### [Quesito 1]
Nel racconto sulla copertina di «Cosa succede in città», con quale apparecchio scattava il fotografo?
### [Quesito 2]
Prosegui il racconto sulla realizzazione della copertina di «Cosa succede in città», riprendendo dopo la sua ultima frase.

++++ Estratto fornito

"Cosa succede in città", the cover making of.
1985
Mi ricordo quasi più di Guido Elmi che di Vasco.
Comunque arrivarono solo loro due, in via Decembrio 26 a Milano.
Il mio studio, se così vogliamo chiamarlo, era ricavato come un grande soppalco nell’androne del palazzo. Elmi, tutto nero, con un cappotto lungo. Vasco così come lo vedete nella foto. Non c’erano cambi di vestiti, allora.
Elmi aveva dei trasferelli. Con quelli faceva la grafica dei dischi.
Io non avevo assistente. Scattavo con un banco ottico 10x12.
Quindi probabilmente Vasco o Elmi dovettero aiutarmi con le borse e i cavalletti.
Andammo a piedi in via Pietro Colletta, alla fine della via. Lì c’era il grande muro di cinta della Brown Boveri, una fabbrica di tram e roba del genere. Roba grossa.
Usai sicuramente un flash per illuminare Vasco, ma che tipo di flash proprio non ricordo. Non c’erano ancora i potenti flash a batteria, quindi probabilmente era uno portatile scocciato in cima a un cavalletto. Non credo che Elmi lo tenesse in mano.

++++++++
++++ Estratti dei dati

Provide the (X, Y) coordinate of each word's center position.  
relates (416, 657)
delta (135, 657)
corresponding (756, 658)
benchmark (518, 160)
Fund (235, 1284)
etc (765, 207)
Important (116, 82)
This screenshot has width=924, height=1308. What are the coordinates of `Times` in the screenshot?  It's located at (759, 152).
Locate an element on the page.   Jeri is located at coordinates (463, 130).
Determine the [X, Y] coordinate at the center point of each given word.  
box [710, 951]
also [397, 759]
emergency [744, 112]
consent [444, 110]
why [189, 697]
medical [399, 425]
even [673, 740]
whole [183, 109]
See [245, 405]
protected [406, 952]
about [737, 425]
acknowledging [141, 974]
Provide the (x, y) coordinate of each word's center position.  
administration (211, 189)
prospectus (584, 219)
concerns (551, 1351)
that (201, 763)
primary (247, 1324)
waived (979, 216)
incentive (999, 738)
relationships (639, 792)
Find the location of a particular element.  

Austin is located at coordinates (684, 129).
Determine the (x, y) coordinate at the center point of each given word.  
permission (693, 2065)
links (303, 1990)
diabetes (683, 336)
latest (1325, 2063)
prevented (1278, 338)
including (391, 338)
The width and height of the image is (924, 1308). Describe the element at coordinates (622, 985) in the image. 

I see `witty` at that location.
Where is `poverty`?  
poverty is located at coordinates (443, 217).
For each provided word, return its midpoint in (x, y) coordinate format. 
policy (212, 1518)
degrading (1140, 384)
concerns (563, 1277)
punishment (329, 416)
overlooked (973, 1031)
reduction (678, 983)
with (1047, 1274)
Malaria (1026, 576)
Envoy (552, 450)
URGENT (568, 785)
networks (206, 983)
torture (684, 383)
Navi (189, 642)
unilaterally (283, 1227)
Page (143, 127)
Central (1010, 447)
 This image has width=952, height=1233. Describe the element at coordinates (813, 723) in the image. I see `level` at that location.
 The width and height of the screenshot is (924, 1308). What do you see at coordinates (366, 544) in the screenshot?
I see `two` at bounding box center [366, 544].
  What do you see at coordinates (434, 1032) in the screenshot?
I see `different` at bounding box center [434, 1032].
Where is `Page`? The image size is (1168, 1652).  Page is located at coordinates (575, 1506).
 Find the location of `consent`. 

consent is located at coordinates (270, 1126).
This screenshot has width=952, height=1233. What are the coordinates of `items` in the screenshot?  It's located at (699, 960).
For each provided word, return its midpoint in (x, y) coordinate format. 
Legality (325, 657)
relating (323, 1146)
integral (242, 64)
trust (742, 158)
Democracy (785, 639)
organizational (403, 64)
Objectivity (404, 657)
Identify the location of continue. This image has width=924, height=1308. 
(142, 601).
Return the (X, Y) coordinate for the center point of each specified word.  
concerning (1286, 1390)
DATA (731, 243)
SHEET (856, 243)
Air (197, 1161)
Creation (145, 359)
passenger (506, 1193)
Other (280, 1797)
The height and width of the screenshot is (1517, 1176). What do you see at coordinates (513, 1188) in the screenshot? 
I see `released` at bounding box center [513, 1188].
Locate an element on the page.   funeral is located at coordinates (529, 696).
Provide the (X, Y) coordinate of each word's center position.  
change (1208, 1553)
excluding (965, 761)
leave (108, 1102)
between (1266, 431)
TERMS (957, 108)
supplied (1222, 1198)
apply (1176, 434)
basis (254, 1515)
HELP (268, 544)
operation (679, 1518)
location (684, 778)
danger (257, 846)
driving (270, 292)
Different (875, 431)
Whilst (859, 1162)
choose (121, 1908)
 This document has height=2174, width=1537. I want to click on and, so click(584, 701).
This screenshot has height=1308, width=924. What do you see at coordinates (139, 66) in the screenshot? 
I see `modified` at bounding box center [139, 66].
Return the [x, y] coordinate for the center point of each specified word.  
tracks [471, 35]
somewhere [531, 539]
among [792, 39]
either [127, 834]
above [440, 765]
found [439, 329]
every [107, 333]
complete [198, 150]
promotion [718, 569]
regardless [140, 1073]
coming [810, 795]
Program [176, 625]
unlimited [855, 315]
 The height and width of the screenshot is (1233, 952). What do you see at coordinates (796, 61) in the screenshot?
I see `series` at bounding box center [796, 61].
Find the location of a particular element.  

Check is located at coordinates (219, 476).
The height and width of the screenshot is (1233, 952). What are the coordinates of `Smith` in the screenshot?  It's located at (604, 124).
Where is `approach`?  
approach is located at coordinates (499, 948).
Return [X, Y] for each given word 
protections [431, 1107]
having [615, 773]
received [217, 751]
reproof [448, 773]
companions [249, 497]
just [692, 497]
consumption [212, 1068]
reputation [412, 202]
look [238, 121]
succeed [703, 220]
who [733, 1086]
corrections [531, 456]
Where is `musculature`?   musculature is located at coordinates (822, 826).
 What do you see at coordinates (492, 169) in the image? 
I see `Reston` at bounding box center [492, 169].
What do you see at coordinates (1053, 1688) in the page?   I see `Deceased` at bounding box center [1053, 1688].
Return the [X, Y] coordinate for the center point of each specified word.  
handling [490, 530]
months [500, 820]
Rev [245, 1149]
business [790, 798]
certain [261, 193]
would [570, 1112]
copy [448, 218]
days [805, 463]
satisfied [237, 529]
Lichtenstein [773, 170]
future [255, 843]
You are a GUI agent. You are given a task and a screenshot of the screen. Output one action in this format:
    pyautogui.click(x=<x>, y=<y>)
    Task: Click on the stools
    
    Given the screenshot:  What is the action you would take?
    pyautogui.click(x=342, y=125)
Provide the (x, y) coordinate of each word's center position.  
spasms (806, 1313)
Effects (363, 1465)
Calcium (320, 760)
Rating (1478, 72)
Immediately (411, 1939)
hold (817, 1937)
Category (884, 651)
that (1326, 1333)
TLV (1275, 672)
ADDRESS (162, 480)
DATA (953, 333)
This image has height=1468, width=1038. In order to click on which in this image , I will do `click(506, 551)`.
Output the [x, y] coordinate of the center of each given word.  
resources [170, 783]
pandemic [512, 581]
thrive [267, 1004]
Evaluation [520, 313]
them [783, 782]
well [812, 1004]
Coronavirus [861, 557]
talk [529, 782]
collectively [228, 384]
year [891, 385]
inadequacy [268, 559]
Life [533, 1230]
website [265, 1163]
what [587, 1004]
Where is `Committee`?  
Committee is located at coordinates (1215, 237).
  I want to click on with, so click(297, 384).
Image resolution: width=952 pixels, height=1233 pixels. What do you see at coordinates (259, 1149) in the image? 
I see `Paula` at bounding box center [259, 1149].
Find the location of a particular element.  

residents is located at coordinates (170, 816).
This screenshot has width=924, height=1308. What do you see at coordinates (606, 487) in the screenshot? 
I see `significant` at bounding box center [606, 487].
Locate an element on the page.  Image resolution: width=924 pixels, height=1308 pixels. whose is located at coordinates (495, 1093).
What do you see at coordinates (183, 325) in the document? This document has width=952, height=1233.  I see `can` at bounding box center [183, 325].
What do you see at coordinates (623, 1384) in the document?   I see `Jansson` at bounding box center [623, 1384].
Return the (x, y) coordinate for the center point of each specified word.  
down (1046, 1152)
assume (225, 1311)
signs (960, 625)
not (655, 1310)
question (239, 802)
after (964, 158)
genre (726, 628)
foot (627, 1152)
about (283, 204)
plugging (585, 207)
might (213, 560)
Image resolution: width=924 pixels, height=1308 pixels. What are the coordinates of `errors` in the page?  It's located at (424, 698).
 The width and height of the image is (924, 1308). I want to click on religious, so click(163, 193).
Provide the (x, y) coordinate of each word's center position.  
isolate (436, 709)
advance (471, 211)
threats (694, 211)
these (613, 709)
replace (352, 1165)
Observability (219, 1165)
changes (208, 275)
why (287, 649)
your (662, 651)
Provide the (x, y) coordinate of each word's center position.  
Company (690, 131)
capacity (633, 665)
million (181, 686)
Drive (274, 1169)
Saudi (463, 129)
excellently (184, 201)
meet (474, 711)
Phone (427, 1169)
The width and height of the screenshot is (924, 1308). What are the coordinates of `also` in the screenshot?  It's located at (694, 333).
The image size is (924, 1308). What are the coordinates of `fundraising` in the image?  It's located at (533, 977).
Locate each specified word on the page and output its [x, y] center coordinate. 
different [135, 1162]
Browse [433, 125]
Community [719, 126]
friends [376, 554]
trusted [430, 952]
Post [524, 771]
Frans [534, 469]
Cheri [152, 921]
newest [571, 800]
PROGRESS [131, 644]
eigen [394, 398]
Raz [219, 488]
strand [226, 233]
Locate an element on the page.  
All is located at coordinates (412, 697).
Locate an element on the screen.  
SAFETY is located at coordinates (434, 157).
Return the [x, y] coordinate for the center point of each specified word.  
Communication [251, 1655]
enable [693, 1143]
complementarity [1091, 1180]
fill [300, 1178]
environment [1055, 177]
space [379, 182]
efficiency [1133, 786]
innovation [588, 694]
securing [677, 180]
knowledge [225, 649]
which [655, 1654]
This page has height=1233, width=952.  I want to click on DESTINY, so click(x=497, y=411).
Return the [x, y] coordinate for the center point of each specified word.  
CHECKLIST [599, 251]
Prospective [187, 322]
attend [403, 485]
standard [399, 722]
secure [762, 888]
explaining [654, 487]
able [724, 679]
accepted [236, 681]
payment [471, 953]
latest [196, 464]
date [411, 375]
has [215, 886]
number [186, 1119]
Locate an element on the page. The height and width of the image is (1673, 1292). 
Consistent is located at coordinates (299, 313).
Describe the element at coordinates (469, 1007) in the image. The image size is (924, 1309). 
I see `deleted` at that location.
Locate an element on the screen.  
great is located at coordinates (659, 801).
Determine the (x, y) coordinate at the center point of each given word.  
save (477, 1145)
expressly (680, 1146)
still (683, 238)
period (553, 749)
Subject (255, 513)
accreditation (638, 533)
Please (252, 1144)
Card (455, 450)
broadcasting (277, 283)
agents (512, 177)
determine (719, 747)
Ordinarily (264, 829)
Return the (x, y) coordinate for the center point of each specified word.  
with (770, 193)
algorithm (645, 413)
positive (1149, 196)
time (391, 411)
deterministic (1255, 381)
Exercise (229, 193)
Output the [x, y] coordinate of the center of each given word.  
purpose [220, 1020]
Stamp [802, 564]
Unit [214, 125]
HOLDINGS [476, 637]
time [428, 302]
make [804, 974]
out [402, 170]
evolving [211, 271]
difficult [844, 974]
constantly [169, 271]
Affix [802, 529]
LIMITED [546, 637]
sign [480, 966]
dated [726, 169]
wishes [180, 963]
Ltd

++++++++

### [Risposta scritta 1]
Con un banco ottico 10x12.

### [Risposta scritta 2]
Una luce, tra l’altro, che non facevo allora e che mai più ho fatto dopo. Luce del giorno più flash - non era tanto il mio genere.
Facemmo quattro o sei scatti e sicuramente uno o due Polaroid.
Poi andammo a bere un caffè in piazza Salgari, a due isolati di distanza. Non so perché andammo fino a lì, probabilmente il bar più vicino era chiuso.
Nel bar c’era un tossico che iniziò una menata con Rossi, tanto che ci toccò andarcene al più presto.
Già non poteva più tanto andare nei bar, Vasco.
Così fu fatta la copertina di “Cosa succede in città” il primo disco di Vasco dopo che era uscito di prigione.
Qui sotto, nell'immagine tratta da Street-view di Google, l'angolo di via Pietro Colletta dove fu scattata la foto, come si presenta oggi. Al posto dell'oscuro muro di cinta della Brown Boveri, alberi, condomini e macchine parcheggiate.
Here below, in an image from Google Street-view, the corner of Pietro Colletta St. where the shot was taken, as it looks today. Instead of the dark perimetral walls of the Brown Boveri, there are trees, condos and parked cars.
La foto originale di Vasco Rossi si trova nel volume:
"Tabularasa"
Con Efrem Raimondi
Mondadori 2012.
http://www.facebook.com/TabulaRasaLibro
Clicca sulle foto per ingrandirle.
English translation:
1985
I remember almost more of Guido Elmi than Vasco.
Only the two of them came in Decembrio St. 26, Milan.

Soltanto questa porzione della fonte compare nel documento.